Write out every item below word for word, leaving out the pictures.

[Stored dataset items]
▼▼▼

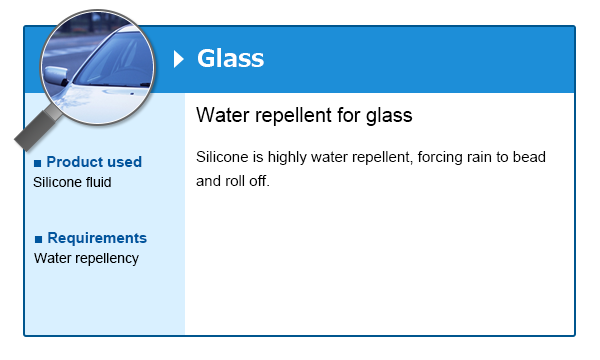Viewport: 600px width, 360px height.
Task: Click the blue header bar right of Glass
Action: [419, 59]
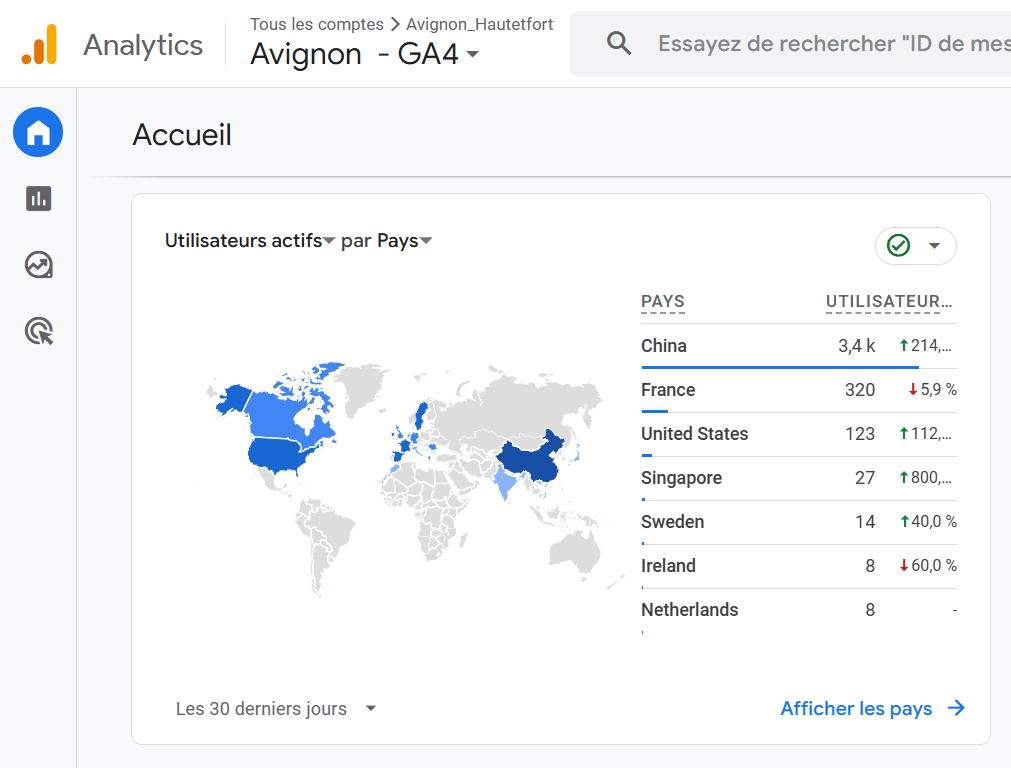The image size is (1011, 768).
Task: Click the PAYS column header
Action: [663, 302]
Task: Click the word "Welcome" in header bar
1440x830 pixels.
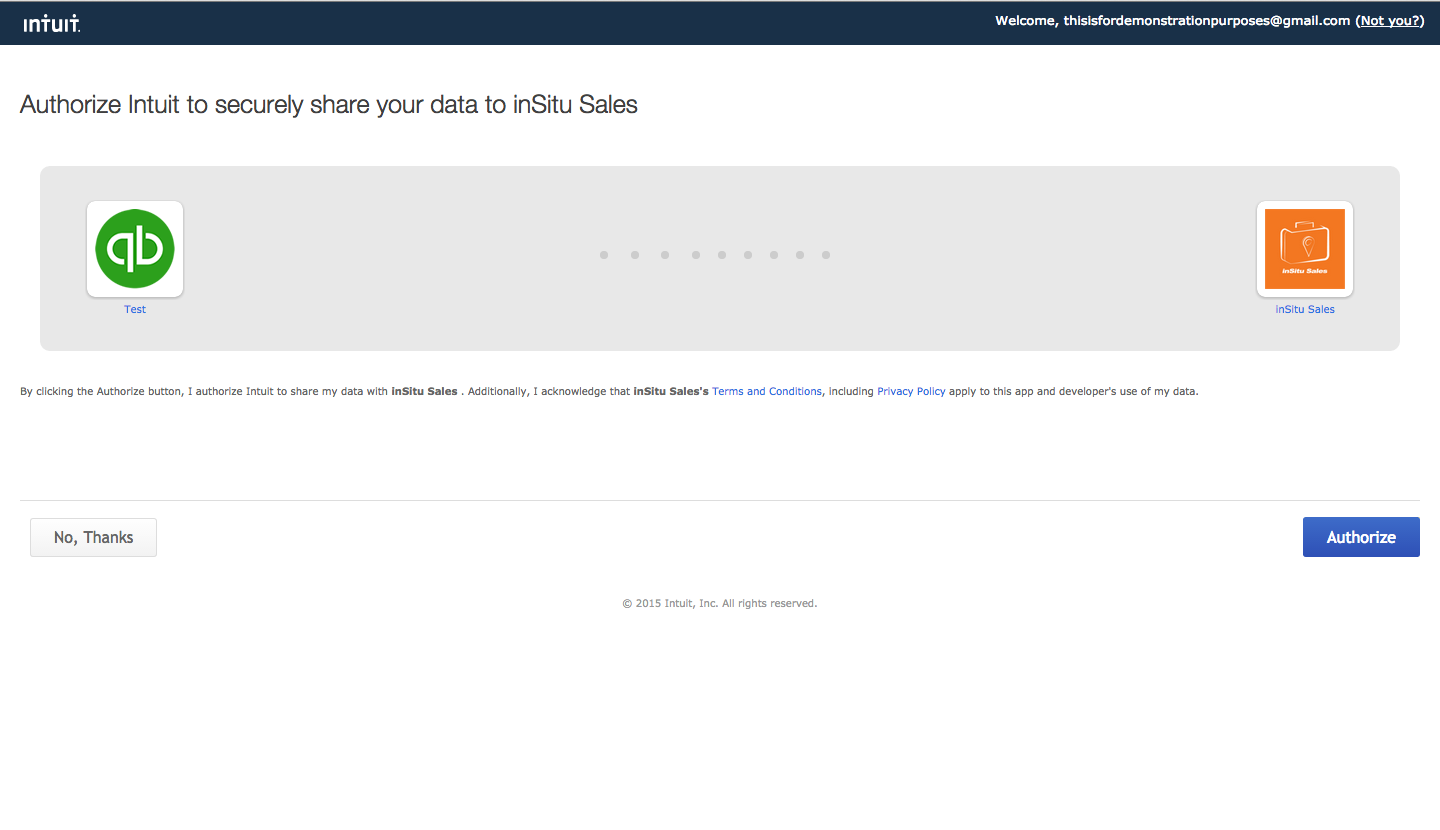Action: pos(1026,21)
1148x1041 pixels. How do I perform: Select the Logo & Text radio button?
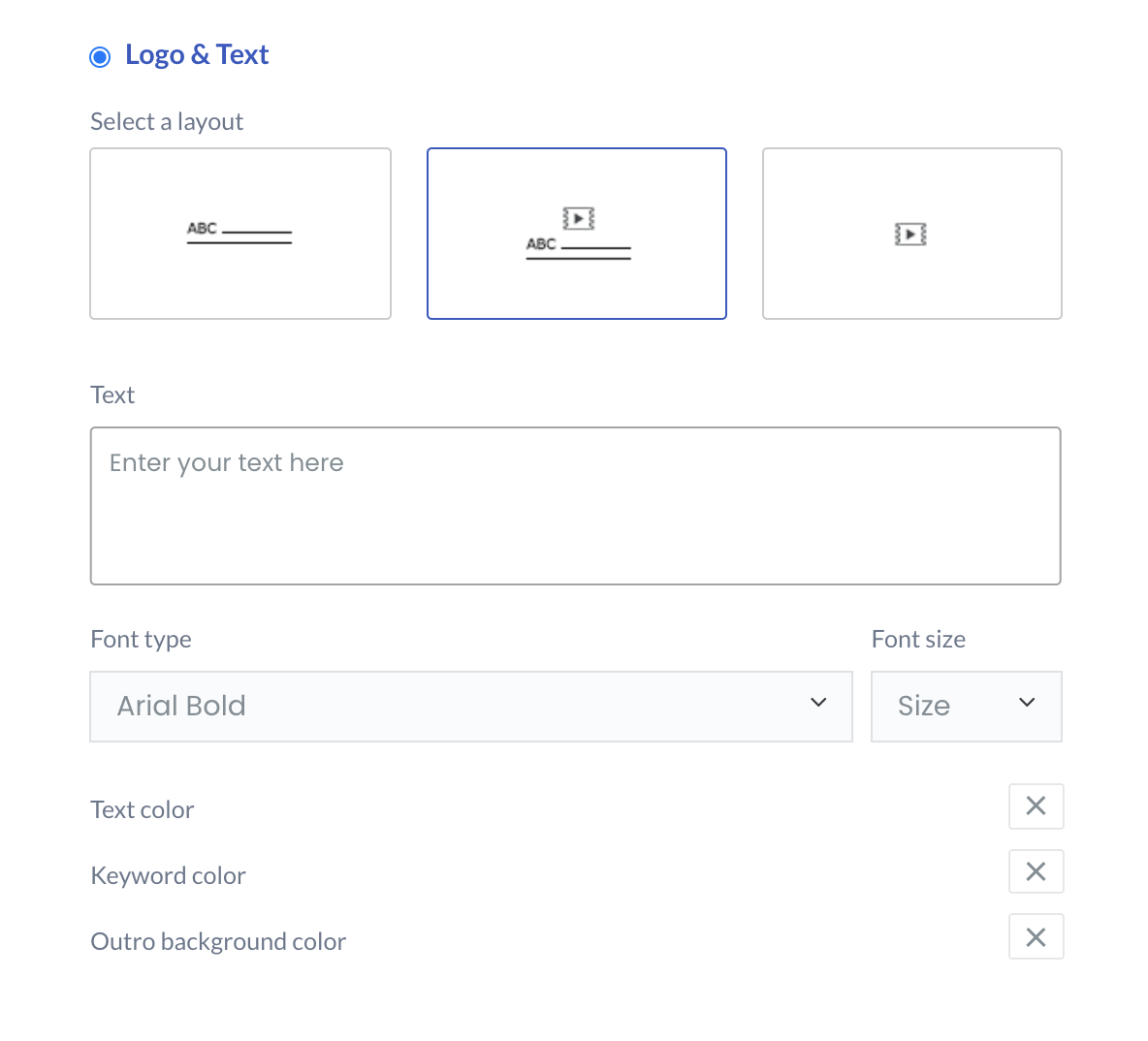(100, 57)
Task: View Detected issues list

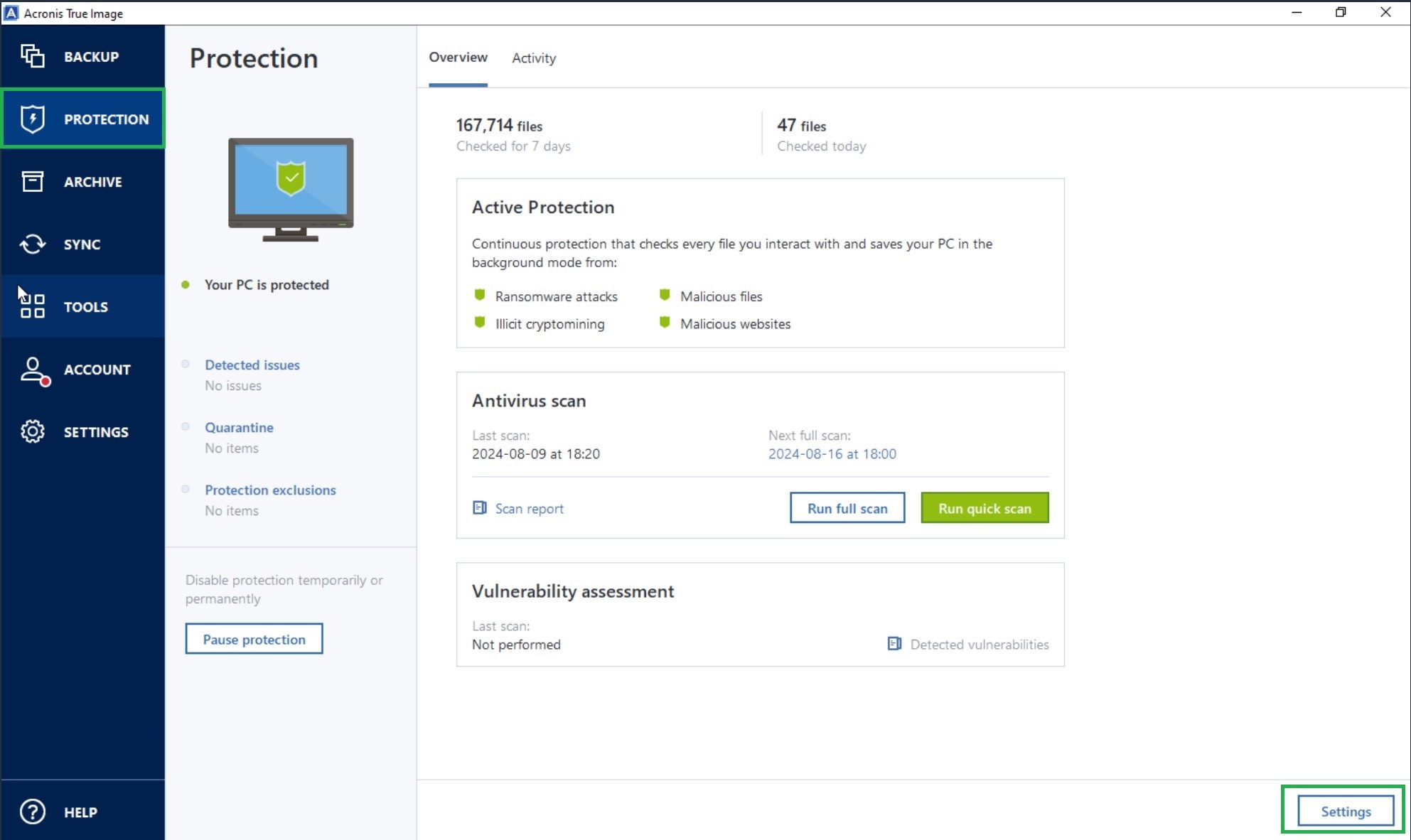Action: [252, 365]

▲▲▲

[Completed task]
Viewport: 600px width, 360px height.
Task: Click the blue header bar right of Glass
Action: [419, 59]
The image size is (1011, 768).
Task: Click the PAYS column header
Action: [663, 302]
Task: Click the word "Welcome" in header bar
1440x830 pixels.
Action: pos(1026,21)
1148x1041 pixels. How do I perform: Select the Logo & Text radio button?
(100, 57)
Task: View Detected issues list

Action: [252, 365]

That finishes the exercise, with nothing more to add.